Bir ara özet çıkaralım. İçeride ve dışarıda azami derecede yük ve sorun taşımakta olan bir ülkeyiz. Problemlerin çözümsüz kalma lüksü de
bulunmuyor.
Bu sorunlar çözülebilir… Kürt meselesi bile çözülemezse dahi yönetilebilir seviyeye geriletilebilir. Türkiye yeni bir anayasa yapmaya muvaffak olabilir ve içinde makulün kabul ettiği bir yeni sistem tanımı da bulunabilir.
***
Mesele şu ki, bütün bunlar için sanılanın aksine gerilime değil pozitif bir gündeme ihtiyaç vardır.
Sorunların her biri zaten gerilim ve hatta kutuplaşma potansiyeli içeriyor. Herhangi biri üzerinden ülkeyi iki sinirli ve öfkeli parçaya bölmek mümkün. Şu halde o negatif potansiyeli artırmanın manası ve faydası yoktur.
Terörle mücadelede toplumsal destek temin edilmiş durumda…
Mülteci meselesi Avrupa’nın dahil olduğu bir formüle bağlanmış
durumda…
Yeni anayasa için hiç olmazsa AK Parti’nin ne istediğini anlayacak seviyeye gelmek üzereyiz…
Şu halde bütün bu tabloyu sevk ve idare edecek sempatik ikmale ihtiyaç var.

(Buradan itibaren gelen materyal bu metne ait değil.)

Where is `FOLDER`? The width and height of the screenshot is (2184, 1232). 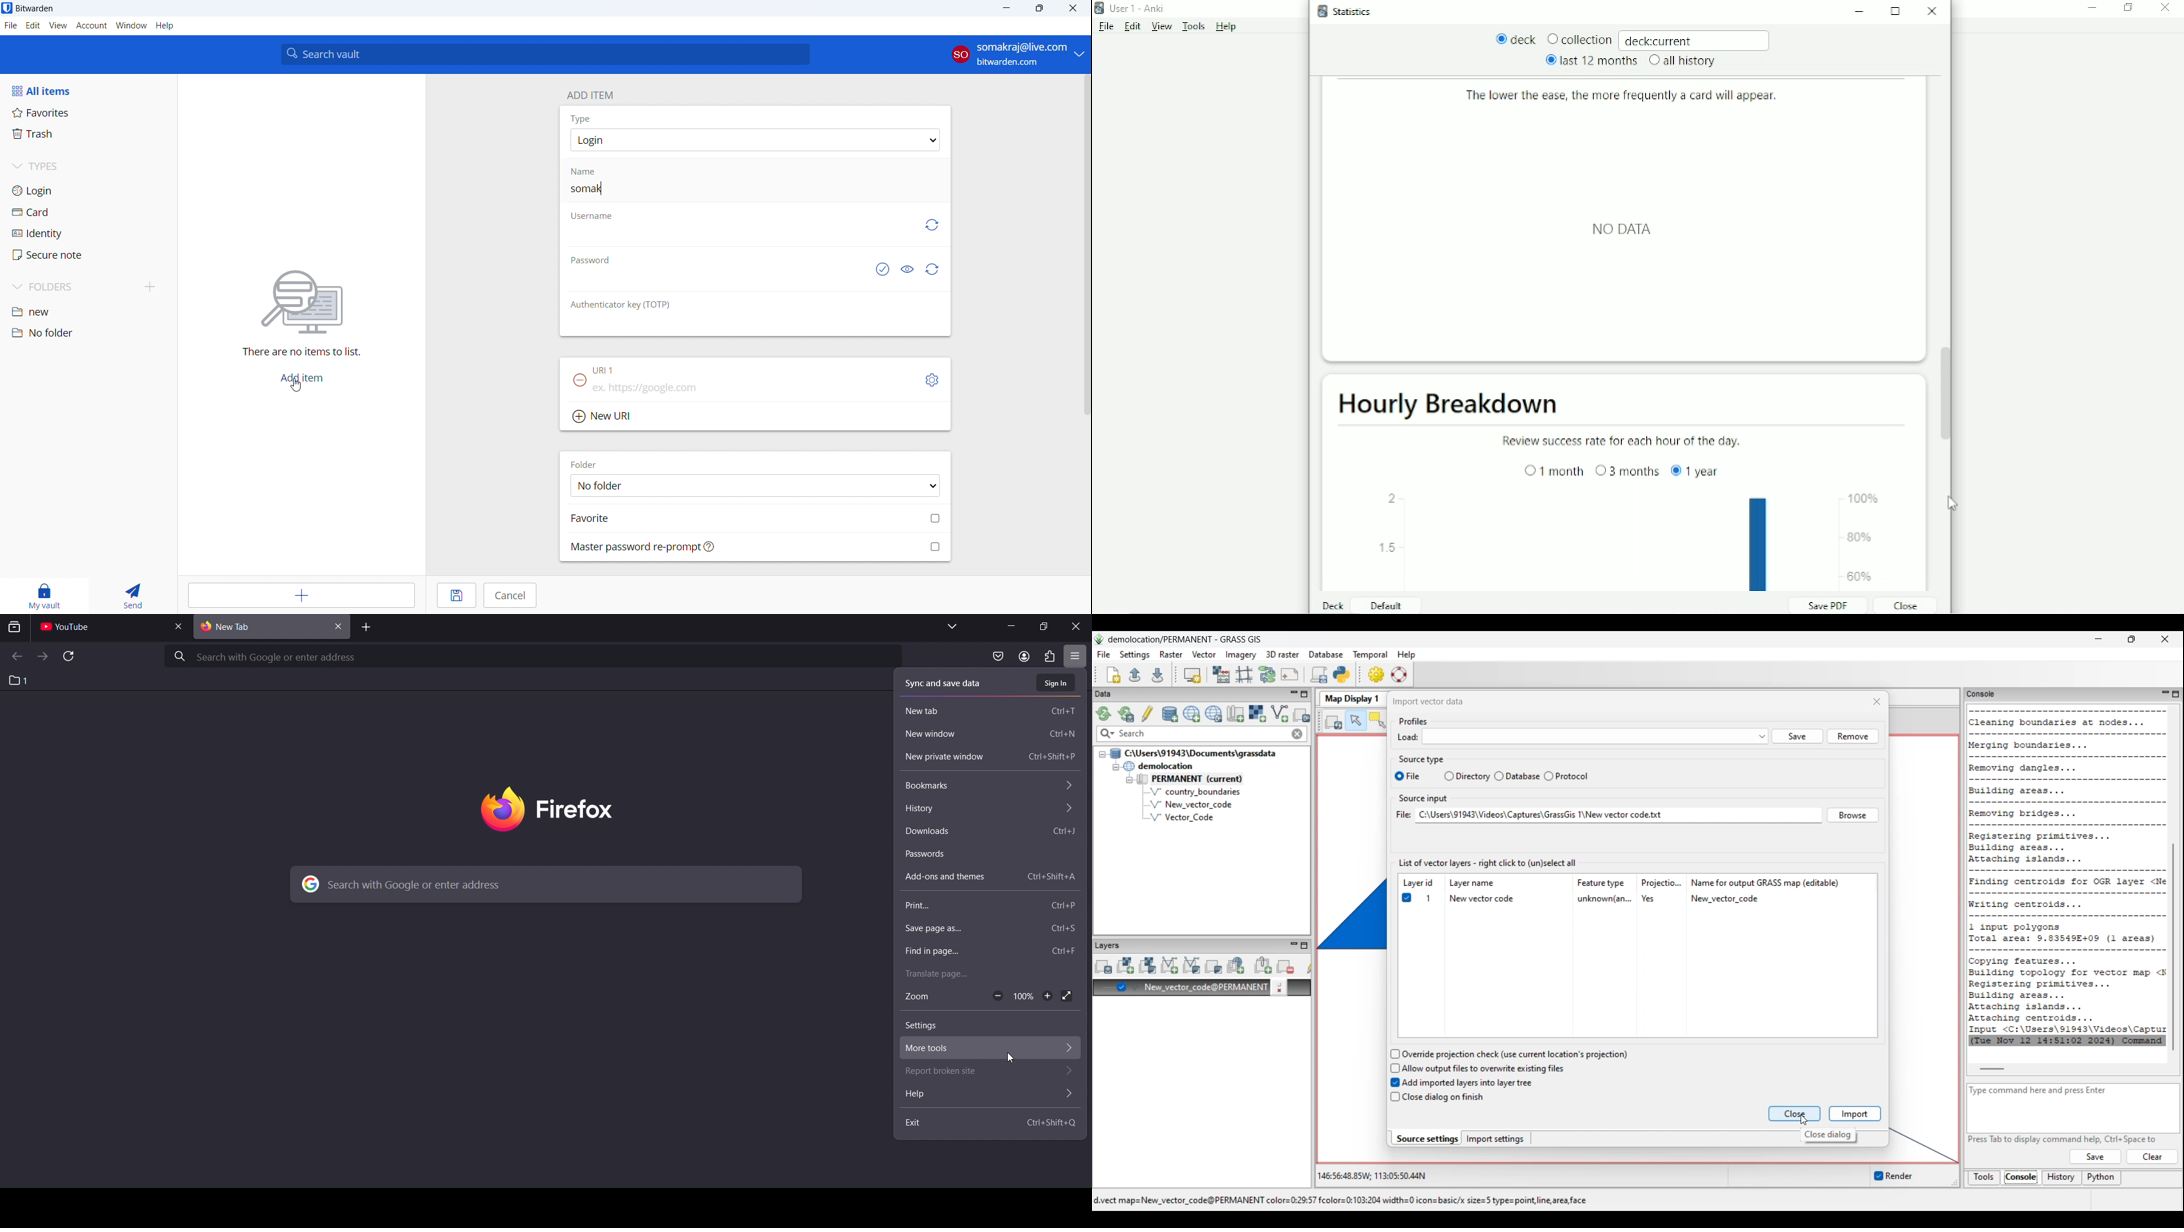 FOLDER is located at coordinates (587, 464).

Daha sakin bir üslup, daha az hasar üretecek seviyeli tutumlar ve elbette mümkünse yapıcı girişimler.
***
Mesela, İsrail ile ilişkiler rayına giriyor ve hatta rivayet o ki Mısır’la bile bir parça diplomatik ilişki tesis ediliyor… Her biri, kimseye zararı olmayacak; bilakis Ankara’nın yanında durduğu Hamas ve İhvan’a katkı sağlayacak adımlardır.
Temel fayda ise topyekün bu ülkede yaşayan herkese katkı sağlayacak bir sükunet atmosferinin temin edilmesidir. Böylesine şiddet ve stresle birlikte bunu başarabilmek maharet olacaktır. Üstelik bu mahareti sergilemek sanılandan çok da kolaydır.
Biraz üslup, biraz seviye, biraz da gerilimin sürdürülemez olduğunu hatırlamak; hepsi bu.